When all has been agreed upon [by the council], the men selected [as messengers] are summoned to the council and informed of their duties. On instruction from the chiefs, a speaker performs a speech act which roughly translates as "reading the message into the wampum". . . In the Iroquois view the wampum is thought literally to contain the message; the messengers, on the other hand, are seen as relatively passive bearers of the wampum, which nevertheless is described as being a "heavy burden" which they bear on their backs. . . The messengers are drilled until the chiefs are satisfied they have the message down cold, but this repetition is believed to increase the "power" of the wampum rather than to improve the messengers' memories. Wampum is regarded as a kind of recording device, somewhat in the way we conceive of the function of a tape recorder.(Foster, l995, 105)

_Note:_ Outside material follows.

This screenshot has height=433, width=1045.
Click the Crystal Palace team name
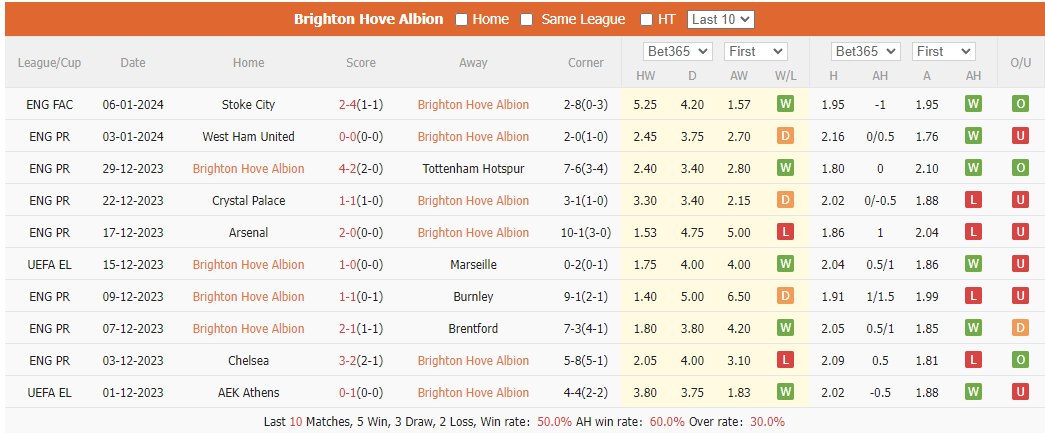(x=249, y=200)
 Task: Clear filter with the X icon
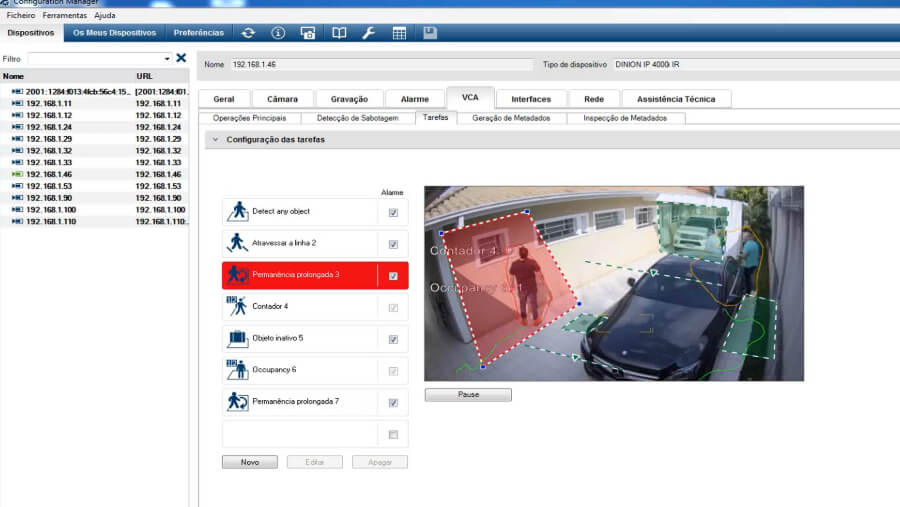tap(181, 58)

In this account of ancient diplomatic communication, we can learn that meaning was read into
a string or belt [that] carried the words of a tribal council. These words were read into [the string or belt] in the presence of an ambassador or messenger who memorized them and repeated them at his destination, but it was the wampum that carried them. Color and figures in the wampum gave some indication of its general purport, as "black . . .belts proposed war," but there was no code. Every belt's message had to be memorized (Jennings in Jennings, l995, 122).
How do belts communicate?
Related to the question of how meaning informs the belts is the question of how the information in the beads was (and is) disseminated. In ancient use, either in the actual past or in present re-enactments, activating a belt's meaning requires live public performance.

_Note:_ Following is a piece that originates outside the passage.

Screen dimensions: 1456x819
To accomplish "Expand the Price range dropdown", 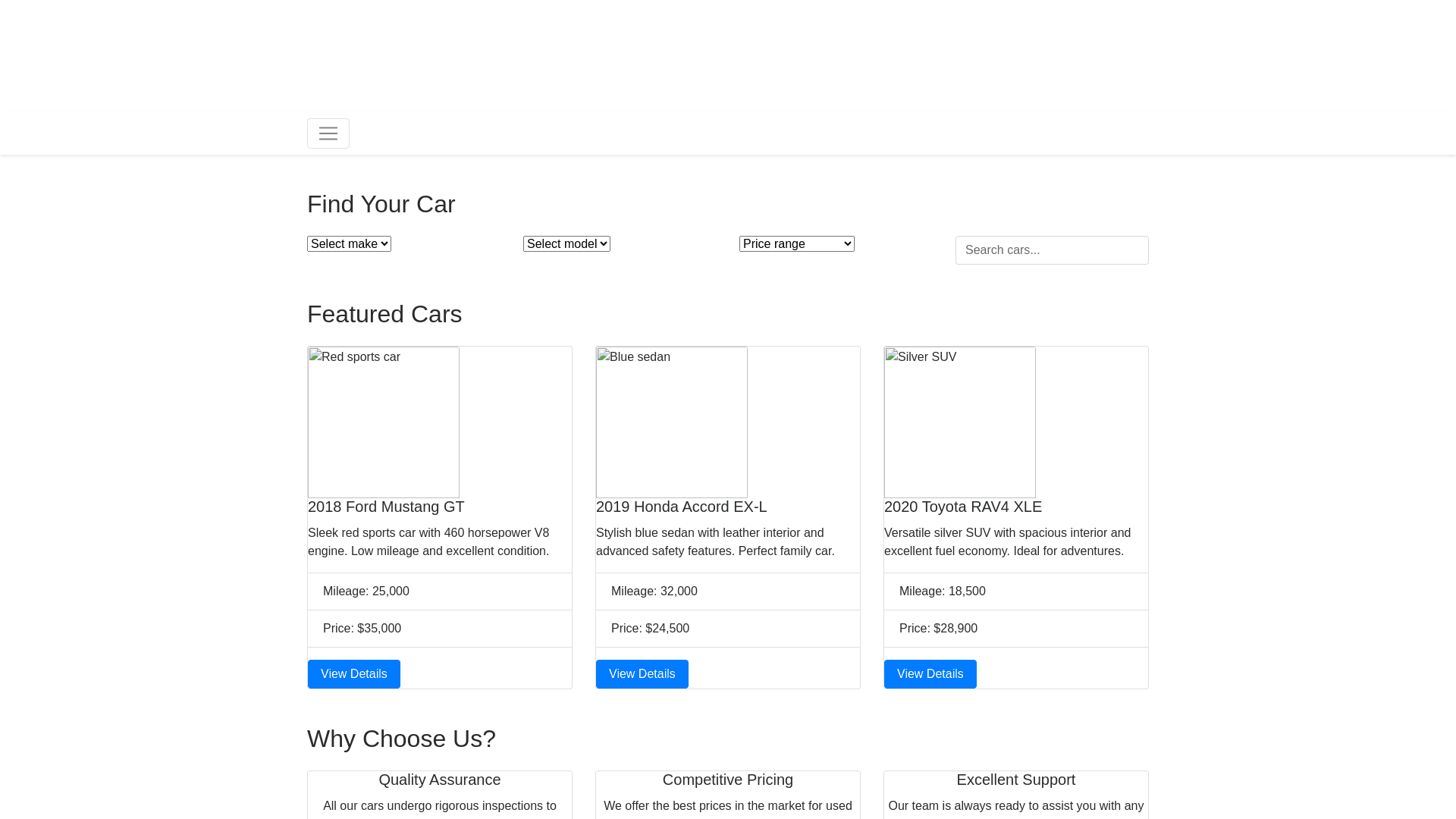I will pos(796,244).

A messenger delivers the words to their intended destination. Delivery and reception take place in a cultural event, a reading of the belt. Culture, or shared understanding, is the operating environment for wampum belts. Belts cannot function outside that environment. (That is why belts preserved in museums cannot function, in native opinion.)
To illustrate, and with the cautionary note that no single pattern of improvisation prevailed in ancient uses, here is the earliest full description of Iroquoian diplomacy. It is from the Jesuit Relations 1644-45 concerning a treaty in l645 between the Mohawks, members of the Iroquois League, and the French along with their allied tribes, the Algonquian and Huron. At issue was control of fur markets in French-governed territory; Algonquins and Hurons had control and Mohawks wanted it, according to the Jesuit record. Negotiations had begun earlier with an invitation to exchange prisoners. The description begins at the start of the prisoner exchange.
After a ceremonial greeting at a river's edge and several evenings of feasting, the French governor met with the Mohawk spokesperson, Kiotsaeton.
This took place in the courtyard of the Fort (at New France, or Quebec), over which large sails had been spread to keep off the heat of the Sun. Their places were thus arranged: on one side was . . . the Governor, accompanied by his people. . . The Iroquois sait at his feet, on a great piece of hemlock bark. They had stated before the assembly that they wished to be on his side, as a mark of the affection that they bore to the French.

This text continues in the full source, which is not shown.